Set exercise:
Answer these from the housing comments below:
1. What yearly income does Greg give for himself in his comment posted at 10:57:53 a.m.?
2. How much was dave's friend charged by the local council after subdividing a town section?
3. According to David Curl's comment posted at 9:46:55 a.m., how much more does timber cost in NZ than in OZ?
══ Selection
30/10/2012 9:52:41 a.m.

David Curl wrote:

Dave. The fact your buddy now has placed a second faily into an area means the current reserves for their recreation may need to be upgraded. With 2 kids the local sports fields will be used more. You are a sad man for blaming counils when the banks and private industry are at fault. The National Partu are looking only for scapegoats here, not results. Property investment is at fault. The easiest way to stop speculation is a 15% capital gains tax on every house not used as a persons primary residence.

30/10/2012 9:46:55 a.m.

David Curl wrote:

What the government is doing will bring the price down by not 1 cent. That is because the fundamental right of a roof over a persons head is the number 1 economic factor in the NZ economy. Timber is 30% more in NZ than in OZ and other building items range from being 10 to 30% more expensive here. Wages are akin to slave so is it any wonder the people cannot afford houses. Local Councils fees make up less than 10% of the cost of a new house and land. By gutting this part will mean savings of little more than 2% of the whole house. The only way to bring the house price down to more akin to the real value is a 15% Capital Gains tax or a 1% financil transaction tax. But Bill's Masters will not like that.

29/10/2012 11:10:14 a.m.

jan.. wrote:

Housing Corporation should build state houses to pay morgages for up to 15-30 years instead of paying rent then perhaps the people would eventually be intererested in finding employments to meet their mortgaged payments. Bill English and his Pal's of leaky homes are finished far as the people of New Zealand are concerns.

29/10/2012 11:07:19 a.m.

Greg wrote:

Who wants a bet Aucklands building consent fee's take a massive hike to keep the rates increase looking good for Lens next term.
=A box of beer under the sky tower.

29/10/2012 10:57:53 a.m.

Greg wrote:

I'm a single working man, no children never married earning 42k, at 49 the banks wouldnt even look at me for a housing loan.
The government introduced the Resource management act which gives councils a licience to print money through exhorbinant fees n levy gauging.
Its time to either dump or streamline the RMA, its crippling local economies.

29/10/2012 10:49:05 a.m.

Robert wrote:

NZ authorities have a penchant for adopting and following the fashionable failed foibles of foreign bodies which in their eyes might be a sop suitable to silence the sustained and serious evaluations of experts opposing the systems and "solutions" stupidly being instituted.

29/10/2012 9:56:56 a.m.

dave wrote:

You could start by stopping the theft by councils of excess charges that they heap onto people wanting to subdevide. the reserves chanrge for a start. has a friedn who subdevided a town section and was charged over $7000.00 by the local council on the pretext of a reserves fund. Plain theft

29/10/2012 9:54:04 a.m.

Bart wrote:

High density housing won't solve anything, they are already knocking up terraced type high density style housing and when a basic 2-3 bedroom house is going for $350K-$400K it's not affordable for the first time house buyer. To make housing affordable they need to sort out the high costs of local council housing permits and stop the almost monopoly type supply situation around building supplier in NZ as well as the extremely high cost of having basic serviced hooked up to a new dwelling. NZ is all about clipping the ticket and that philosophy starts at the top in government. I hate to say it but some sort of capital gains tax is the way to go forward, that will stop folks using the NZ housing market to make a quick buck on housing/rents. Either that or the government changes the way the reserve bank control monetary policy (using inflation as the primary guide line), ohh that's right they missed that boat when they hired the new reserve bank governor.....
════
══ Stored data
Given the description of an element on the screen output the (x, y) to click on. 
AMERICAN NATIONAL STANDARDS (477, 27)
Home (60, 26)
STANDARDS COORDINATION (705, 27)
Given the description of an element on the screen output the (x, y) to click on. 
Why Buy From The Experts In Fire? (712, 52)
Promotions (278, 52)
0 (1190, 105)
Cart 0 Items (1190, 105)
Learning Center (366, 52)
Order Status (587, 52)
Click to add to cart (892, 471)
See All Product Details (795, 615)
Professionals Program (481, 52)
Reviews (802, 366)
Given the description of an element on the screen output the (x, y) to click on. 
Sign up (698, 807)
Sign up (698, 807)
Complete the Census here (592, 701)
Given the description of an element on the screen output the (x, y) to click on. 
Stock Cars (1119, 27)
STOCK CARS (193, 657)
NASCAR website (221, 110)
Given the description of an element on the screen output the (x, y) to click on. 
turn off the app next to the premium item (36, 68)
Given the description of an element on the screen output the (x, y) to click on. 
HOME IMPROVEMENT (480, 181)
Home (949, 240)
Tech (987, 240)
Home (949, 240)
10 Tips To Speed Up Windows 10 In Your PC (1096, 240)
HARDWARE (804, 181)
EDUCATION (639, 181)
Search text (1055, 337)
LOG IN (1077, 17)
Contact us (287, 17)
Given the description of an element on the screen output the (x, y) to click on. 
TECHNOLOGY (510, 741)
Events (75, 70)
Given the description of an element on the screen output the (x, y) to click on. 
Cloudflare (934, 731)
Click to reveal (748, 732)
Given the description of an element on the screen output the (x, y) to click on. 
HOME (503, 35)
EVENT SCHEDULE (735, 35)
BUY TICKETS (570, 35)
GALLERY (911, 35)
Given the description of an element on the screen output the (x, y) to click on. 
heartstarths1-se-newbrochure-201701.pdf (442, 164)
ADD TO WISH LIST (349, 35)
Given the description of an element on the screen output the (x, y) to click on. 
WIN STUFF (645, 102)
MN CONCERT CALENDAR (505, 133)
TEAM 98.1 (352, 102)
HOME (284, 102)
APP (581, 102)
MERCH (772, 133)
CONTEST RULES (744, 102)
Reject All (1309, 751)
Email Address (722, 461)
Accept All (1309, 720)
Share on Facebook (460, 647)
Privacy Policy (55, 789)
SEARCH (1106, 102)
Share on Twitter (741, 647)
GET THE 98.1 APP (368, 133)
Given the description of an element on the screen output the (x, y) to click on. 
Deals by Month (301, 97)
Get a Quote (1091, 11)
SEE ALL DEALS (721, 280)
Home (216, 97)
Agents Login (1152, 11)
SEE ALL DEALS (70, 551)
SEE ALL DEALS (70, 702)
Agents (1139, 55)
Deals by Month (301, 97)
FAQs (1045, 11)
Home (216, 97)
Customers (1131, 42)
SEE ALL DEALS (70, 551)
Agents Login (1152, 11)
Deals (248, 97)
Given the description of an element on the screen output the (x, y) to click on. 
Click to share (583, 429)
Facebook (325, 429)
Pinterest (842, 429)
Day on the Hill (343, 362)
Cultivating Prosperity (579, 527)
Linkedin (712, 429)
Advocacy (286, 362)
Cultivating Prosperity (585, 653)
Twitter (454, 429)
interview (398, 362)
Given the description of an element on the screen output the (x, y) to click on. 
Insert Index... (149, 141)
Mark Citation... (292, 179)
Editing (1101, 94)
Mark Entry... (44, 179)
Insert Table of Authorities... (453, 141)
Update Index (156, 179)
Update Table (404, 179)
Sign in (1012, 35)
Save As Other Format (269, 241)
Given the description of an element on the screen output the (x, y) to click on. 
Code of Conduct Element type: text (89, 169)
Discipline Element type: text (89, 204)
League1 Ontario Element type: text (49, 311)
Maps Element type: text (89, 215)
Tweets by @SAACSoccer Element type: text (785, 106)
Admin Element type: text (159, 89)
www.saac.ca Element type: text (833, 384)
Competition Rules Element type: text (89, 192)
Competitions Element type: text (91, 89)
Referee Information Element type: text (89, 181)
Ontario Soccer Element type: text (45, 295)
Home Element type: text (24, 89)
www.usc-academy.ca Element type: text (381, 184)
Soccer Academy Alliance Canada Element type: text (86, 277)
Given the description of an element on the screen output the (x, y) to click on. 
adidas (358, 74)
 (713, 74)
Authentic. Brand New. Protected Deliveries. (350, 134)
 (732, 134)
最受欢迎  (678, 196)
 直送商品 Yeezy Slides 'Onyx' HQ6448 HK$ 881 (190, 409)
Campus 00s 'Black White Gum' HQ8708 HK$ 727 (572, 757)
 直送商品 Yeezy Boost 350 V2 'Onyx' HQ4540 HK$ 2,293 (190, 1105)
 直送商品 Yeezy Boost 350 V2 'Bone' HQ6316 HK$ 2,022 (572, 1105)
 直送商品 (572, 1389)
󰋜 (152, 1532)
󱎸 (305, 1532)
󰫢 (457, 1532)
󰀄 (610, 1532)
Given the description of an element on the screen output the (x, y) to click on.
════
Exercise output:
1. 42k
2. Over $7000.00
3. 30% more